データ統合戦略では、企業で使用しているデータの種類、統合のユースケースと対処すべき問題点、プラットフォームやアプリケーション間でデータを統合するための最適なソリューションを総合的に検討します。

最良の戦略を導き出すためには、企業がデータをどのように使用しているか、データ統合プロジェクトの短期的・長期的な目標、利用可能なリソース、統合ニーズの範囲など、いくつかの質問に答えなければなりません。これらすべての要素を考慮すると、どこから手をつけてよいかわからないことがあります。しかし、データ統合戦略を策定する際には、無視できない10の要素があります。まずは、これらの基本的な考え方と、市場に出回っているソリューション、そしてこの戦略を導入することで得られるメリットを確認することから始めることをお勧めします。

  1. データ統合戦略における10の基本的な考え方
  2. 企業内のデータ統合戦略の長期目標の設定方法
  3. データ戦略と統合によるメリット
  4. データ統合ツールとソフトウェア

データ統合戦略における10の基本的な考え方

データ統合戦略を策定する際には、10 の基本的な考え方を心に留めておく必要があります。計画を策定する際にこれらの要素を考慮しなければ、データ統合プロジェクトから最大限の価値を引き出すことが出来ないかもしれません。

1. スケーラビリティ

シーゲイトの報告によると、2025年までに163ゼタバイトのデータが生成され、企業のワークロードは5年と10年のスパンで大きく変化する可能性があります。データ統合戦略には、将来のデータ負荷や現在の日常的なニーズに対応できるスケーラブルなアプローチが必要です。スケーリングに対処するための1つの方法は、リアルタイムのイベントに紐付け、統合タスクに基づいてリソースの割り当てを自動化することです。

2. いつでも、どこからでもアクセス

2020年のパンデミックによるリモートワークポリシーの急速な導入により、よりアクセスしやすいデータ統合リソースを作成する必要性がさらに高まっています。アドホックなデータリクエスト、日常的な統合、その他数え切れないほどのユースケースが、リモートの従業員、出張中の従業員、フィールドワーカー、その他の物理的なビジネスロケーション以外のビジネス関係者によって発生する可能性があります。

リモートアクセスをどのようにサポートするか、インフラから必要なセキュリティまで考慮する必要があります。ユーザーエクスペリエンスは、接続の両側からシームレスでなければなりません。在宅勤務のスタッフは、この計画の一環としてホームオフィスの機器をアップグレードする必要があるかもしれません。これにより、不十分なインターネット速度、安全性の低いホームネットワーク、時代遅れのハードウェアに関連したアクセシビリティの落とし穴を避けることができます。

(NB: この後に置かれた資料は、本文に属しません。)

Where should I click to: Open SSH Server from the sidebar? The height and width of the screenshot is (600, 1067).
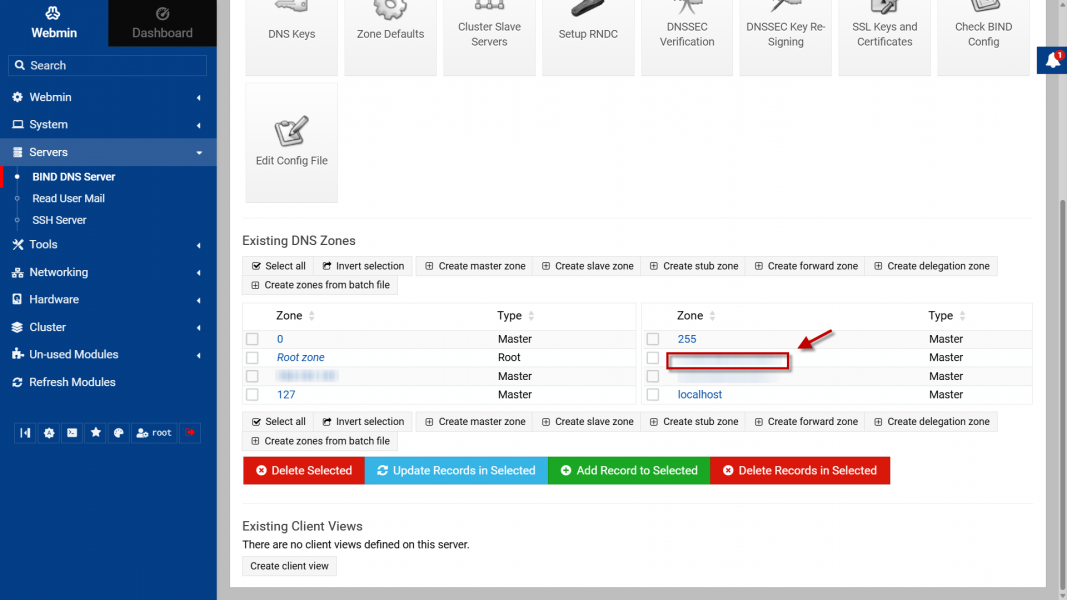pos(59,220)
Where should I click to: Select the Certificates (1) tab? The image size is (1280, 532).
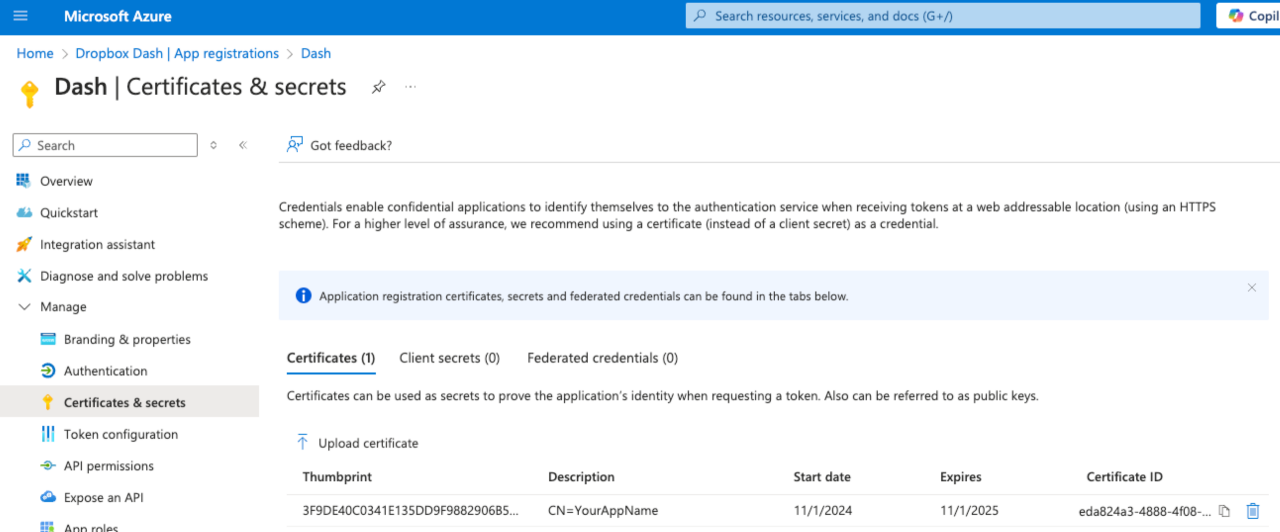(330, 358)
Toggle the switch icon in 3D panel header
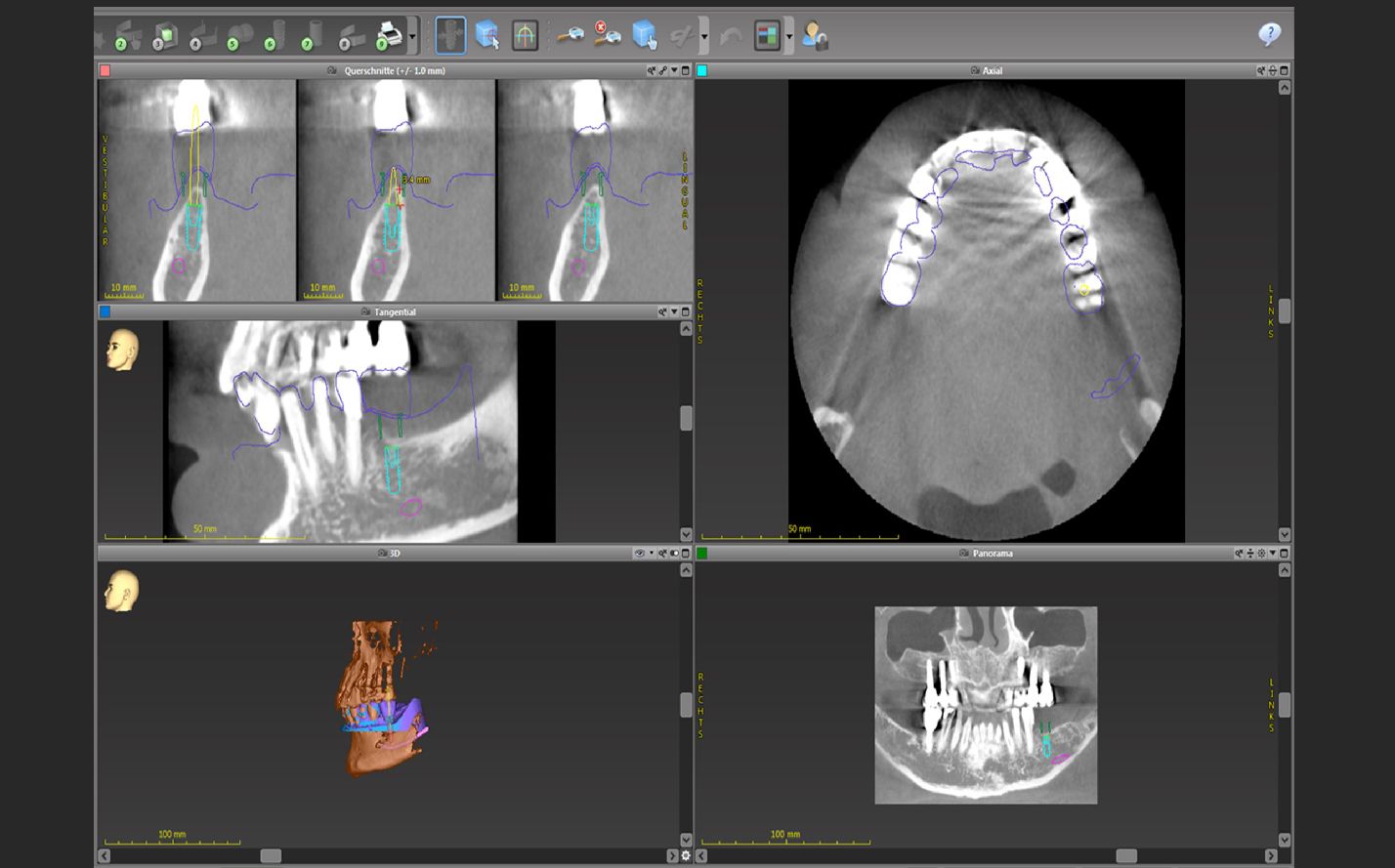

3. エンタープライズソリューションによる相互接続性

自社のエンタープライズ・ソリューションを考慮に入れていないデータ統合戦略では、成功することはありません。データがどこから来てどこへ行くのか、現在使用しているストレージ・オプション、新しいタイプのデータ・ストレージ、活用できるアプリケーション・プログラミング・インターフェース(API)を検討してください。あなたの戦略は、大規模なデータの移動と変換をサポートするサイロのないエンタープライズ環境の構築に近づけるはずです。

4. 採用可能なフレームワーク

データ統合の俊敏性はどの程度でしょうか?新しいテクノロジーの採用を促進し、新しいデータソース、API、フォーマットと連携し、常に変化する企業環境に適応するための、将来性のある方法を手に入れていますか?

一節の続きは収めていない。